Travail à faire:
A – D’après le compte rendu du livre de Coco Fusco, quel titre porte l’essentiel de l’ouvrage ?
B – Indiquez si chacun de ces énoncés concorde avec le compte rendu du livre de Coco Fusco, en citant les mots décisifs de l’extrait : (i) le manuel occupe la plus grande partie du livre ; (ii) la performance « A Room of One’s Own » a été créée en 2006 ; (iii) Janis Karpinski a été promue après le scandale.
C – Prolongez le compte rendu du livre de Coco Fusco à partir de sa dernière phrase.

Extrait choisi:
------------------------------------------------

Recensé : Coco Fusco, Petit manuel de torture à l’usage des femmes-soldats, traduit de l’américain par François Cusset, Paris, Les Prairies ordinaires, 2008. 128 p., 12 €.

Petit manuel de torture à l’usage des femmes-soldats : tel n’est pas exactement ce qui nous est donné à lire. Le manuel existe bien, mais il tient en un très court texte et quelques images, à la fin du livre. L’essentiel de l’ouvrage est intitulé « Extension du domaine de la femme ». Coco Fusco y poursuit une réflexion entamée lors de la performance qu’elle a créée en 2006, « A Room of One’s Own : Women and Power in the New America ». Il s’agit, pour cette artiste, de prolonger le choc des photos sorties de la prison américaine d’Abu Ghraib où des femmes américaines, en treillis, posaient devant des prisonniers irakiens dénudés, torturés, voire morts. Ces images d’humiliation, où l’image devenait un élément du mécanisme de destruction de l’autre, ont fait le tour du monde très rapidement, achevant de ruiner tout discours sur le bien-fondé de la présence américaine en Irak.

Là n’est cependant pas le propos de Coco Fusco. De cette affaire qui a révélé la lâcheté de la structure de commandement tout autant que son implication dans les violences perpétrées sur les suspects irakiens (comme d’ailleurs sur les internés de Guantanamo), l’artiste ne retient qu’un aspect, passé presque inaperçu : ce sont des femmes qui torturent et humilient, des femmes qui violentent des hommes. Bien sûr, la dimension du genre n’a pas été gommée aux États-Unis lorsque le scandale a éclaté. En réalité, elle a même fait partie du subtil système d’euphémisation et d’excuse qui s’est alors mis en place. Rappelons-nous en effet qu’une fois la phase de déni passée, les autorités américaines se sont attachées à montrer que la responsabilité était limitée aux acteurs photographiés et à l’une de leurs responsables ; en l’occurrence, celle qui avait sous son commandement les prisons américaines en Irak, la générale de brigade Janis Karpinski. Unique femme dans cette zone de guerre, elle devint assez rapidement le bouc émissaire idéal, rétrogradée d’ailleurs quelque temps plus tard [1]. À côté des soldats de la police militaire, dont on soulignait l’aspect prolétaire, peu cultivé, voire attardé, on avait trouvé ainsi la chef qui pourrait porter le chapeau : l’onde de choc serait limitée, les tortures réduites à une simple bavure. Les soldates elles-mêmes pouvaient alors – retournement ironique – être présentées comme de simples subalternes, de pauvres victimes.

------------------------------------------------

Données recueillies:
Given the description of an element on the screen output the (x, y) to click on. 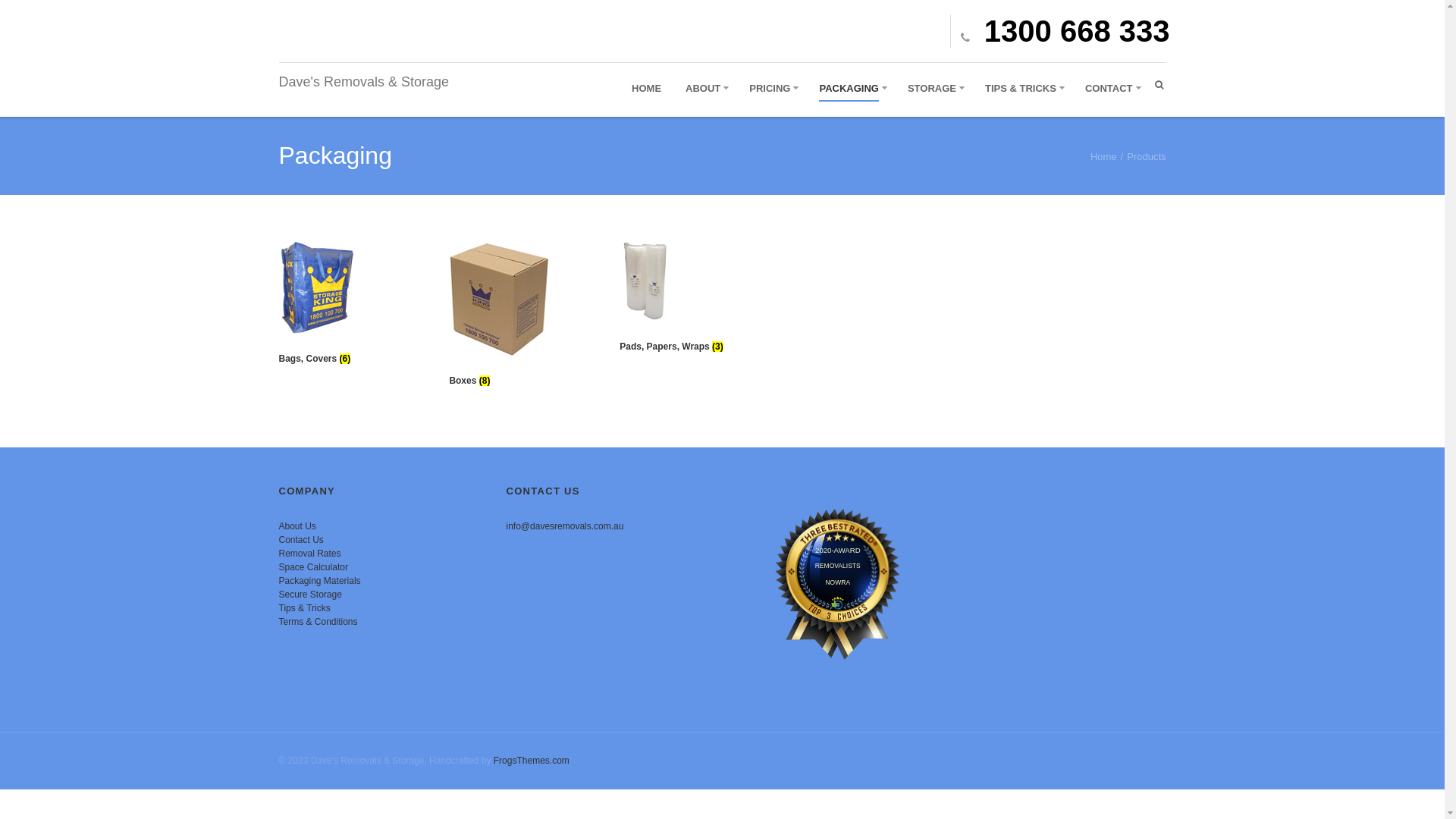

------------------------------------------------

Réponses attendues:
A – « Extension du domaine de la femme »

B –
(i) Non : « il tient en un très court texte et quelques images, à la fin du livre ».
(ii) Oui : « la performance qu’elle a créée en 2006 ».
(iii) Non : « rétrogradée d’ailleurs quelque temps plus tard ».

C –
Femmes et soldats

Que le système de détention américain en Irak, à l’image de la guerre menée dans ce pays, permette de penser qu’il ne s’agissait absolument pas de bavures, mais bien d’un système d’humiliation validé en haut lieu et conçu d’après une certaine conception de l’ennemi – terroriste, arabe et musulman –, n’est sans doute plus à démontrer [2]. En revanche, que les femmes soldats aient joué, dans ce système, un rôle spécifique pouvait encore être éclairé : c’est ce que se propose de faire Coco Fusco.

Bien sûr, on pourrait insister sur le fait que Lynndie England et Sabrina Harman sont devenues de véritables personnages de l’histoire de la guerre en Irak. On pourrait rappeler comment les autorités américaines ont vicieusement instillé l’idée que ces photos étaient la partie émergée d’un iceberg d’horreurs, qu’elles n’étaient que peu de choses à côté de ce qui aurait pu être montré à un public vite effarouché. Utilisant l’arme psychologique envers son propre électorat, le gouvernement américain suggérait toujours, sans jamais admettre, et tentait de faire passer ces photos pour des choses sans importance [3]. Que ces photos aient été immédiatement reproduites, qu’on en ait trouvé des répliques peintes sur les murs de nombreux pays musulmans et en particulier en Iran, n’est pas le sujet de ce petit livre. Loin de la géopolitique et loin de l’Irak finalement, Coco Fusco se penche sur son pays et sur ce que ces photos ont montré de la place que les femmes y avaient encore, notamment dans l’armée. En effet, Lynndie England et Sabrina Harman ne sont pas des « minettes de la torture » [4] ; elles ne sont pas la face sombre des femmes soldats en Irak, là où Jessica Lynch incarnerait la lumière, l’héroïsme mais aussi la faiblesse [5]. Le propos de Coco Fusco renverse cette pensée réconfortante : ces femmes sont des femmes soldats et en tant que telles – femmes et soldats – elles participent pleinement du système militaire américain. Ce que ces photos ont révélé est bien une facette de la nouvelle armée américaine, qui ne recourt pas aux femmes comme à d’autres volontaires. L’armée sait utiliser les individus pour leurs qualités propres et les femmes pour ce que leur appartenance à un sexe spécifique permet d’obtenir.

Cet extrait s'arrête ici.